DSSF May 30, 2017 Statement
Security for our country’s classrooms, daycares, and businesses continues to be in the spotlight as a result of current events. Unfortunately, due to this increased attention, many untested and non-code compliant products have sprung up as stopgaps to increase security at these soft targets. Legislation has been introduced in many areas recommending or even dictating products and procedures in attempts to satisfy public outcry for increased security. Many of these measures, though done with good intentions, are contrary to the requirements of the already well-established codes and regulations instituted through decades of experience, often as a result of fatalities. Safety and security are a balancing act that cannot be taken lightly when considering changes to applications of products in public buildings.

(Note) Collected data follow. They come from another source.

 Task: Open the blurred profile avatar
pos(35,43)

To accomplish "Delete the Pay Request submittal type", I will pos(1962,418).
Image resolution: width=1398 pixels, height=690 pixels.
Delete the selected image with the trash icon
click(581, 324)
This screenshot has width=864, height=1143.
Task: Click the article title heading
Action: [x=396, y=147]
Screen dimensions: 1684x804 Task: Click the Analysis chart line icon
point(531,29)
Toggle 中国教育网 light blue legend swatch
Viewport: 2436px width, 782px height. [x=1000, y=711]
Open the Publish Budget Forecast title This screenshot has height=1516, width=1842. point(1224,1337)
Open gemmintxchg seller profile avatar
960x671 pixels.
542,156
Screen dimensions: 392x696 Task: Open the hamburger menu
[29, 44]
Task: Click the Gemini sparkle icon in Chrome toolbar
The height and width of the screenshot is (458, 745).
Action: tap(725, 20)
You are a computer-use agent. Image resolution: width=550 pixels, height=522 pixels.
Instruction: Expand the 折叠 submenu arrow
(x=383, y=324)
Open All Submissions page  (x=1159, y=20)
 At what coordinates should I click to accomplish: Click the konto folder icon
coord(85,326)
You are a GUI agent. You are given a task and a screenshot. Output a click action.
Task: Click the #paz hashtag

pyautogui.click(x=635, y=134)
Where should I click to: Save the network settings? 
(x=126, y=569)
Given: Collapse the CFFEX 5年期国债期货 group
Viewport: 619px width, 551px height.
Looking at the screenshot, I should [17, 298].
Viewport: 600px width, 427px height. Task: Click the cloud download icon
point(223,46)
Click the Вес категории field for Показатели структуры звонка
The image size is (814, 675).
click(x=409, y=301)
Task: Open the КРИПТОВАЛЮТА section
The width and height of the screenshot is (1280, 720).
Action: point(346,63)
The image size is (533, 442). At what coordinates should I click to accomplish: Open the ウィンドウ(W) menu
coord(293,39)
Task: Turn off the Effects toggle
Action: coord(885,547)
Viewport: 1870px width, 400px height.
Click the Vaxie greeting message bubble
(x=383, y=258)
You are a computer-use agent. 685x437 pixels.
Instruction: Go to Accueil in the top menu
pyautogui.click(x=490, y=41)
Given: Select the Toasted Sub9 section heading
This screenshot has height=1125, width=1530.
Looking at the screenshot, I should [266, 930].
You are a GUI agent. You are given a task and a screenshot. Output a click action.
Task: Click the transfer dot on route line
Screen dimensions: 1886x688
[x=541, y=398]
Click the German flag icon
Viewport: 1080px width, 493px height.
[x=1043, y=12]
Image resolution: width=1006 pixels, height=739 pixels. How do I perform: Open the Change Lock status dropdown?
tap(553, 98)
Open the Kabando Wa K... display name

NFPA 101, The Life Safety Code, is considering a change to the 2018 edition that has the Door Security & Safety Foundation (DSSF) very concerned. This change would allow for “not more than two releasing operations” to release the door for egress, where just “one releasing operation” has been mandated for nearly three decades. This change would initially be limited to doors intended to be locked to prevent unwanted entry in Existing Educational, Existing Day Care, and Existing Business Occupancies, but could open the door for consideration of this change in other Occupancies (both New and Existing). The verbiage calls out classroom doors specifically in Existing Education and Daycare, but does not make the same clarification in Business Occupancies; thereby introducing this “two means” option for locking on virtually any room door that is deemed acceptable to the local Authority Having Jurisdiction.
We have seen time and time again, in both real life and drill conditions, how difficult it is for someone placed in a stressful situation to operate locks, turnpieces, keys and other locking or latching items that require fine motor skills. Operating one device is difficult enough without introducing a second obstacle to overcome, especially in those Occupancies where tender age students are primary. This new code language does not require one releasing operation to retract the latches simultaneously, which means that there would likely be two completely independent releasing devices. In addition, the proposed language does not prohibit the use of locking devices that require the two releasing operations to be performed simultaneously, using two hands to retract the latches. Both of these applications would serve to increase the difficulty of egress exponentially.
While barricading and sheltering in place is a major consideration when preparing for unwanted entry, free and safe egress should never be overlooked. Other emergencies, such as fire, are statistically three times more likely to occur than an active shooter event.* We must not put our building occupants at risk by protecting against an unlikely event while exposing ourselves to a danger that is far more likely to occur.